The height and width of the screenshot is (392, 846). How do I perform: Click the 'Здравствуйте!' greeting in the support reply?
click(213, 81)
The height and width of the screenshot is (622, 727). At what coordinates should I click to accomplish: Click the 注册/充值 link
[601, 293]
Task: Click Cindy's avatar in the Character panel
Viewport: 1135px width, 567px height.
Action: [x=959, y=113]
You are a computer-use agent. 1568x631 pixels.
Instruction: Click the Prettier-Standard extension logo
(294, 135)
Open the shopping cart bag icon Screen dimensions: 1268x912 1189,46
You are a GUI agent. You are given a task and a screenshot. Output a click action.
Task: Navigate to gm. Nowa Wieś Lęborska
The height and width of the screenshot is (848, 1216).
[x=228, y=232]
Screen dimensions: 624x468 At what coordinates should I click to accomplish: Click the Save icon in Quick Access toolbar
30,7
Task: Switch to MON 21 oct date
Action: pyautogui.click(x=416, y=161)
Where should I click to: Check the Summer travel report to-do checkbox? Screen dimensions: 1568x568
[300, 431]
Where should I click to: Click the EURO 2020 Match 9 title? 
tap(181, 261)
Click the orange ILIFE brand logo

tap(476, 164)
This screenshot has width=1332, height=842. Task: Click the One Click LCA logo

**WHAT THE EXERCISE ASKS:**
Return the material above in full, word for word.

**SOLUTION TO THIS PROBLEM:**
The height and width of the screenshot is (392, 846). How do I perform: Click the 'Здравствуйте!' greeting in the support reply?
click(213, 81)
The height and width of the screenshot is (622, 727). At what coordinates should I click to accomplish: Click the 注册/充值 link
[601, 293]
Task: Click Cindy's avatar in the Character panel
Viewport: 1135px width, 567px height.
Action: [x=959, y=113]
You are a computer-use agent. 1568x631 pixels.
Instruction: Click the Prettier-Standard extension logo
(294, 135)
Open the shopping cart bag icon Screen dimensions: 1268x912 1189,46
You are a GUI agent. You are given a task and a screenshot. Output a click action.
Task: Navigate to gm. Nowa Wieś Lęborska
The height and width of the screenshot is (848, 1216).
[x=228, y=232]
Screen dimensions: 624x468 At what coordinates should I click to accomplish: Click the Save icon in Quick Access toolbar
30,7
Task: Switch to MON 21 oct date
Action: pyautogui.click(x=416, y=161)
Where should I click to: Check the Summer travel report to-do checkbox? Screen dimensions: 1568x568
[300, 431]
Where should I click to: Click the EURO 2020 Match 9 title? 
tap(181, 261)
Click the orange ILIFE brand logo

tap(476, 164)
This screenshot has width=1332, height=842. Task: Click the One Click LCA logo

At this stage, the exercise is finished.